Les fruits et légumes toujours inabordables Les prix ne répondent à aucune logique
Comme l'année dernière, les prix des fruits et légumes continuent de voler, hors de portée des petites bourses : avec une moyenne de 45 à 55 dinars le kilogramme de pomme de terre, 70 à 80 dinars la tomate, 100 dinars la salade, 70 dinars l'oignon', il est difficile de faire son marché pour des consommateurs oranais qui ne comprennent pas que les prix soient, à quelques variantes près, maintenus inchangés quels que soient les aléas climatiques et la disponibilité des produits agricoles: «Le marché oranais ne répond plus à aucune logique, estime-t-on. Les prix sont fixés au gré des spéculateurs et non plus selon des critères économiques rationnels.»De fait, dans tous les
marchés de fruits et légumes, réputés ou non, les consommateurs continuent à se plaindre de la hausse vertigineuse et régulière des prix des fruits et légumes et des produits carnés : «Le poulet avoisine les 400 dinars le kilogramme et il y a longtemps que le prix de la viande rouge n'est plus redescendu sous la barre des 1 000 dinars le kg. C'est de la folie !» s'emportent certains Oranais qui ne se sont pas encore résignés à cette «tendance à la hausse», désormais irréversible, selon de nombreux professionnels et observateurs : «Quelles que soient les promesses des autorités, les prix ne reviendront jamais à des seuils raisonnables», assurent ces opérateurs qui estiment que le marché algérien, marqué par de nombreux dysfonctionnements et anomalies, est laissé aux mains de spéculateurs par des pouvoirs publics incapables d'instaurer un semblant d'ordre.

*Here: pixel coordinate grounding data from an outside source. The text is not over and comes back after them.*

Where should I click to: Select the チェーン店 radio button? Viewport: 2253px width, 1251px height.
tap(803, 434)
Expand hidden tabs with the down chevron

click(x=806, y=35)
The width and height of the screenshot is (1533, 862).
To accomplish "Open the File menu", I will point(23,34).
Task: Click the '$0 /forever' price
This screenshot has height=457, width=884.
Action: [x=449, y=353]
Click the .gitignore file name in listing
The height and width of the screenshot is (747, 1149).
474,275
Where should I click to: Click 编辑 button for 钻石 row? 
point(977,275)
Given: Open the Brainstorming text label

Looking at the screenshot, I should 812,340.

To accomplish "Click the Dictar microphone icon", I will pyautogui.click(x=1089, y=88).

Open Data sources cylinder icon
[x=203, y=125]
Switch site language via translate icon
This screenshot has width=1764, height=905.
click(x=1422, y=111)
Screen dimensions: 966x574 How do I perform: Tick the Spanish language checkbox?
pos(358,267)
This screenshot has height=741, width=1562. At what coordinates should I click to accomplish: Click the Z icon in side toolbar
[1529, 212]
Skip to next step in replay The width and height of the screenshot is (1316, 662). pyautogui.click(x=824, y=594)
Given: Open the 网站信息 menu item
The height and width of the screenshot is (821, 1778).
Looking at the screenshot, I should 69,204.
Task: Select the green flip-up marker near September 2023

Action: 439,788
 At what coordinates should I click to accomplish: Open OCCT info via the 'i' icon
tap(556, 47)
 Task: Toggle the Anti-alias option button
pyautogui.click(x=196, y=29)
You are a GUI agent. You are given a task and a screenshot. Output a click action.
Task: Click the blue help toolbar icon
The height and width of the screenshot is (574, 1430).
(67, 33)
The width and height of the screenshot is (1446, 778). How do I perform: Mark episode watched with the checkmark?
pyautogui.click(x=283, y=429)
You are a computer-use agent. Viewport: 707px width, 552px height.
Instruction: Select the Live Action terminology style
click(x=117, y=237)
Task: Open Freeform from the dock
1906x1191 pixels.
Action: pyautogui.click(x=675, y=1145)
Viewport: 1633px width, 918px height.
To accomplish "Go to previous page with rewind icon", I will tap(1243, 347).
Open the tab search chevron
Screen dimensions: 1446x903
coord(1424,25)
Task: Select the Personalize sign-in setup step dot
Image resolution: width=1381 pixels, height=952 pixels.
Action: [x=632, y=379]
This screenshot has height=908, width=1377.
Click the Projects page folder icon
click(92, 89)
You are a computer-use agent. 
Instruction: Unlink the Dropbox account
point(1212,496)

Résultat, la pomme de terre est plus chère depuis qu'elle est produite par toutes les régions du pays. Pour la majorité des consommateurs oranais, il est ainsi devenu extrêmement pénible de faire son marché au milieu de ces pancartes affichant des prix prohibitifs, presque indécents : «Il arrive de tomber sur de la pomme de terre à 30 ou 35 dinars mais elle est en général d'une telle médiocrité'», déplore cette mère de famille, l'âme en peine. Quant aux fruits, il suffit de savoir que la banane reste à 120 dinars le kilogramme, la mandarine à 150 dinars et la pomme à 250 dinars pour se rendre compte du dilemme auquel sont confrontés les consommateurs qui se risquent à faire leurs emplettes en compagnie de leurs enfants.